On Thursday’s edition of The Erick Erickson Show, the program’s namesake and conservative blogger went on a rant about how the shooting was the inevitable byproduct of a country that has lost its moral compass, thanks to people like Jenner.
“As a nation, when these things happen, we never have the conversation about real evil,” Erickson said. The reason that conversation never takes place is because we are a society that “looks at a 65-year-old male Olympian and, with a straight face, declares him a her.”

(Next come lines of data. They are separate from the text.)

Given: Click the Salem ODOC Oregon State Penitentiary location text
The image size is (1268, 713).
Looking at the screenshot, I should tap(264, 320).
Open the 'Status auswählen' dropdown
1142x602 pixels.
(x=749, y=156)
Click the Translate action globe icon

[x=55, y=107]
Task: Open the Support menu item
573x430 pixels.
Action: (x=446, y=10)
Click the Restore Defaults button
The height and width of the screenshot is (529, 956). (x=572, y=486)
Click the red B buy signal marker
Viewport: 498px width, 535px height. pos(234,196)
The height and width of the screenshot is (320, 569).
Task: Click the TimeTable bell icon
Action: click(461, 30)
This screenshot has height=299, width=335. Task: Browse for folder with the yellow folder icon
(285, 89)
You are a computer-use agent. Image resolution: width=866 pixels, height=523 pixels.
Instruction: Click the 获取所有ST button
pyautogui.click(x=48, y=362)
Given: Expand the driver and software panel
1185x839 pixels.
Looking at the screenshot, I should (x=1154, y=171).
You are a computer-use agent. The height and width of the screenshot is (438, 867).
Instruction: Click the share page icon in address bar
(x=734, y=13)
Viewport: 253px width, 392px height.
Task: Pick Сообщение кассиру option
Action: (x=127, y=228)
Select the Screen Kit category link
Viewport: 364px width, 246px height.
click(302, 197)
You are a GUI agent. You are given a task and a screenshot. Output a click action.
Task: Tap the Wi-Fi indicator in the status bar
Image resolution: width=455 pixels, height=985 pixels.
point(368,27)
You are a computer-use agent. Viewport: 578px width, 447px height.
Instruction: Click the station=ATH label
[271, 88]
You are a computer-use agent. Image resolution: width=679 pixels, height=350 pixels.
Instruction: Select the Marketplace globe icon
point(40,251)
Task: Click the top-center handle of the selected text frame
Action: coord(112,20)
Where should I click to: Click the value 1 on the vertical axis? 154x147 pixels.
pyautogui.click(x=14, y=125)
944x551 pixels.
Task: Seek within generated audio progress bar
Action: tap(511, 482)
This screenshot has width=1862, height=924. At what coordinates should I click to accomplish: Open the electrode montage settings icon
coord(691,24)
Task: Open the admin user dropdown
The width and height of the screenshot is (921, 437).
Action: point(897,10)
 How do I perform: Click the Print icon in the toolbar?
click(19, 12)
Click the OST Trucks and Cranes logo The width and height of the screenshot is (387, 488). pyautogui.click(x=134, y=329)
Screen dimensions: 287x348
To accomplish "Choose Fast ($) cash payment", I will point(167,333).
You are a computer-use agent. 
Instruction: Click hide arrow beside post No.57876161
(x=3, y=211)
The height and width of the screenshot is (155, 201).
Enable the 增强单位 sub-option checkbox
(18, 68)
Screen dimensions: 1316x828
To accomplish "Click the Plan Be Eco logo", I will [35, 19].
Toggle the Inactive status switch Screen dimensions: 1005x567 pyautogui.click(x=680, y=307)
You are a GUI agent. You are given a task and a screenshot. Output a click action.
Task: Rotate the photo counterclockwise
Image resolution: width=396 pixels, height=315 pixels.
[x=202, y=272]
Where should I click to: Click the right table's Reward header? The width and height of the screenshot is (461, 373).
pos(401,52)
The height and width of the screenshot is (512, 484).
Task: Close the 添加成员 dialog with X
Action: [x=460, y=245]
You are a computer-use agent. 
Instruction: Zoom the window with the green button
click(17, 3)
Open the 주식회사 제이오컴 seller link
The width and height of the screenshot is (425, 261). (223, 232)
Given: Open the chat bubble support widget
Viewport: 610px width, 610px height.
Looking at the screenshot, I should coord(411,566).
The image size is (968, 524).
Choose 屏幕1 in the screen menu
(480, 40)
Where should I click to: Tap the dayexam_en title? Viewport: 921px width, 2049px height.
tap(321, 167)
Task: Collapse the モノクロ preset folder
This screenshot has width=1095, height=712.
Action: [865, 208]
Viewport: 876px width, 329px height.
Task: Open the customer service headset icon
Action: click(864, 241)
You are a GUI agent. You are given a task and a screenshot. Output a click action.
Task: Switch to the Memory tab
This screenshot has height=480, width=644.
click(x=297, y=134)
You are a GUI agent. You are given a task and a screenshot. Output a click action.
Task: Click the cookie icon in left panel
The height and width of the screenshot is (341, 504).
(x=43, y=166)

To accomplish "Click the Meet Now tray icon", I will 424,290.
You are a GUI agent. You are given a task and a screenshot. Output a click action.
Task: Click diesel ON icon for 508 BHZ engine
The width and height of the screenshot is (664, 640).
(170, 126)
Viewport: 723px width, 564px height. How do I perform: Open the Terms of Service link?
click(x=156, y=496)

In other words, no nation, in Erickson’s schema, that evolves its views on transgender rights can have a conversation about “mental health or evil because that society no longer distinguishes normal from crazy and evil from good.”
3. White Supremacists
Turns out there is such a thing as bad publicity.
White supremacists are the one group that’s really getting bad press from on all sides on this, and they want you to know: the Charleston shooting is totally not what they’re about.
According to Huffington Post, white-power groups are “trying to distance themselves from the suspect” because they’re “worried that a white man killing nine people in a black church in South Carolina looked bad for their movement.”
Commenters on the white nationalist site Stormfront took to the forums to express their exasperation that Dylann Roof’s actions would reflect poorly on them. HuffPo quotes a commenter named WhiteIsRight as saying: “Lets [sic] not make excuses when a person of our own race does something like this,” and moreover, “The guy was clearly a bad apple.”
4. Alex Jones
Alex Jones says the media are using this tragedy to feed their endless “race war” narrative. And it will end with the fall of America.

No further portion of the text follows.